Project description:The level of drebrin, an evolutionarily conserved f-actin-binding protein that regulates synaptic structure and function, is reduced in the brains of patients with chronic neurodegenerative diseases such as Alzheimer's disease (AD) and Down's syndrome (DS). It was suggested that excitotoxic neuronal death caused by overactivation of NMDA-type glutamate receptors (NMDARs) occurs in AD and DS; however, the relationship between excitotoxicity and drebrin loss is unknown. Here, we show that drebrin is a novel target of calpain-mediated proteolysis under excitotoxic conditions induced by the overactivation of NMDARs. In cultured rodent neurons, degradation of drebrin was confirmed by the detection of proteolytic fragments, as well as a reduction in the amount of full-length drebrin. Notably, the NMDA-induced degradation of drebrin in mature neurons occurred concomitantly with a loss of f-actin. Furthermore, pharmacological inhibition of f-actin loss facilitated the drebrin degradation, suggesting a functional linkage between f-actin and drebrin degradation. Biochemical analyses using purified drebrin and calpain revealed that calpain degraded drebrin directly in vitro.
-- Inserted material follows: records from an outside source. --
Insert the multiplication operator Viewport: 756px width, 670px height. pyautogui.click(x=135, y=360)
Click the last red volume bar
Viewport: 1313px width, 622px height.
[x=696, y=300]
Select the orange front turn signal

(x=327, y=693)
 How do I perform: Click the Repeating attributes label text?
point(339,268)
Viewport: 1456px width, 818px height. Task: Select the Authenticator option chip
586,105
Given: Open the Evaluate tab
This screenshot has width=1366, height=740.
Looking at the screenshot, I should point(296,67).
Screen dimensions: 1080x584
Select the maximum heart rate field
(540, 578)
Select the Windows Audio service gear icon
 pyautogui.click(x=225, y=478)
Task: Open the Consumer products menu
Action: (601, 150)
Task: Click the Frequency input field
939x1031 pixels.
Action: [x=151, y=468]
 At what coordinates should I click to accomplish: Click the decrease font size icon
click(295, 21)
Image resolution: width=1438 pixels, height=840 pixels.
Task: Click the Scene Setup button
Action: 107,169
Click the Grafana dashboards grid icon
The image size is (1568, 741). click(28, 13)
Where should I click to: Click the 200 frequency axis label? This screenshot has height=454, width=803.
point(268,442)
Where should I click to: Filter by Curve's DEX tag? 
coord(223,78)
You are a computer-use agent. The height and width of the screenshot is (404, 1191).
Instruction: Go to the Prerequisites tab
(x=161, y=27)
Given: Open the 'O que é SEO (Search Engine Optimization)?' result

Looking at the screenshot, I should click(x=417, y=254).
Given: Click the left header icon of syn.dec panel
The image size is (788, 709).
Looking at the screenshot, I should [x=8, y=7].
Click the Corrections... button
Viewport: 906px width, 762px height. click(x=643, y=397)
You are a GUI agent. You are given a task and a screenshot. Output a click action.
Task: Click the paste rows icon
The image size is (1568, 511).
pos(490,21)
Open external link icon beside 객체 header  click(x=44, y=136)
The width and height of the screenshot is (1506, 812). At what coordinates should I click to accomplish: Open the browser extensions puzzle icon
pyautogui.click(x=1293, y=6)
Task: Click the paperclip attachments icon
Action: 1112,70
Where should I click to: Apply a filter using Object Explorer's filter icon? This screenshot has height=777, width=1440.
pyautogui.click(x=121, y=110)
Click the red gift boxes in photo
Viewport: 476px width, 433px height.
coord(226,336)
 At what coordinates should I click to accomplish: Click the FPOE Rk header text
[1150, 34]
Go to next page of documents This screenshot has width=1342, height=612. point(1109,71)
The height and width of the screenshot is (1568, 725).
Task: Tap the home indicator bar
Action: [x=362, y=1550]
Furthermore, cerebral ischemia also induced the degradation of drebrin in vivo. These findings suggest that calpain-mediated degradation of drebrin is a fundamental pathology of neurodegenerative diseases mediated by excitotoxicity, regardless of whether they are acute or chronic. Drebrin regulates the synaptic clustering of NMDARs; therefore, degradation of drebrin under excitotoxic conditions may modulate NMDAR-mediated signal transductions, including pro-survival signaling. Overall, the results presented here provide novel insights into the molecular basis of cellular responses to excitotoxicity in vitro and in vivo.